OBJECTIVE:
Return each line of the records that contains the word "screenshot", matching case exactly.

EXERCISE MATERIAL:
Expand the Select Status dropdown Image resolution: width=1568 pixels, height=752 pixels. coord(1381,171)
...
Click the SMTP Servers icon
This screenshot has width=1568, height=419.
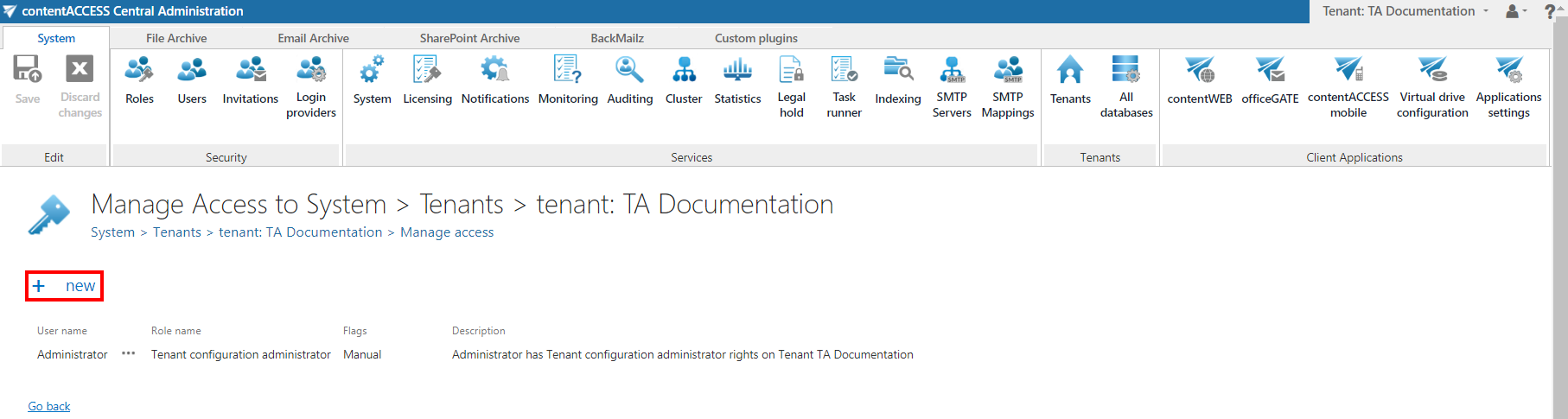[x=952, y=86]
* * *
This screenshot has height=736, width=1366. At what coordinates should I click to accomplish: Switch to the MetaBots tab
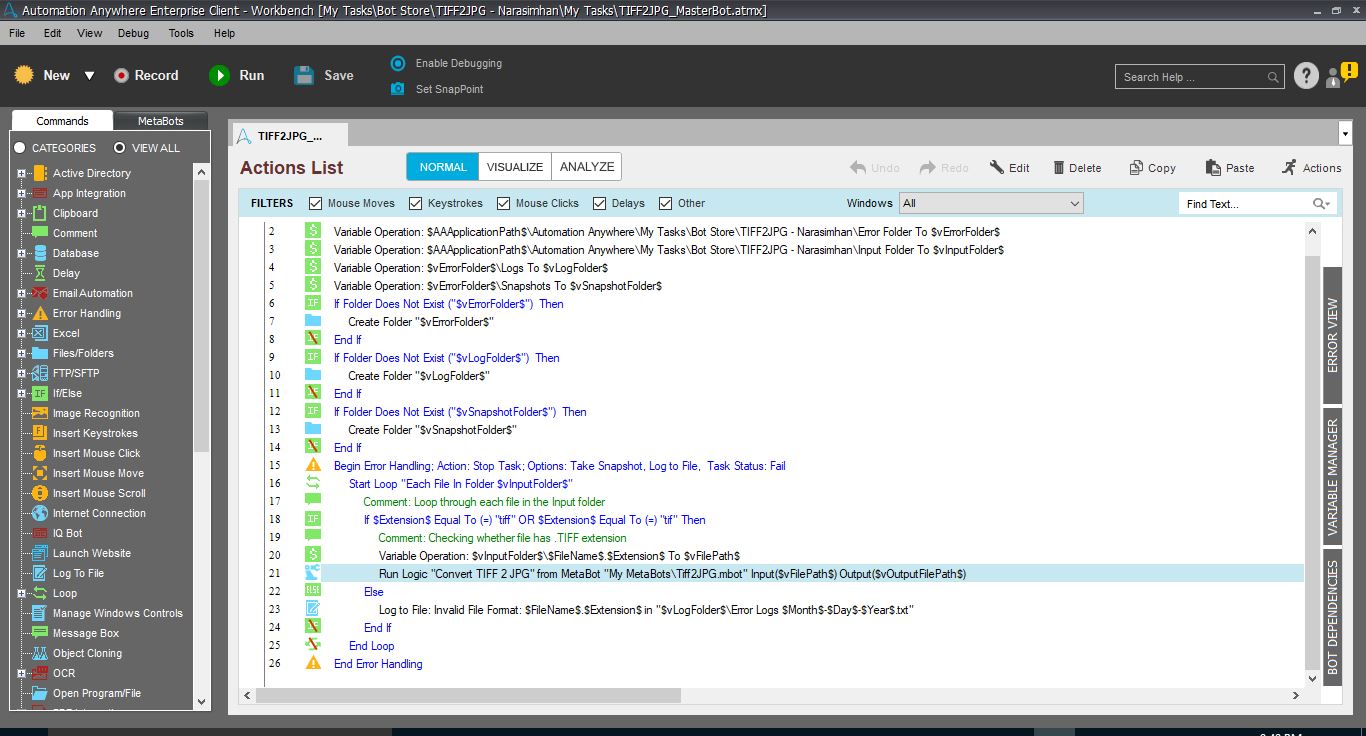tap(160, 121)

SOLUTION:
This screenshot has width=1568, height=419.
This screenshot has height=736, width=1366. At what coordinates should I click to accomplish: Switch to the MetaBots tab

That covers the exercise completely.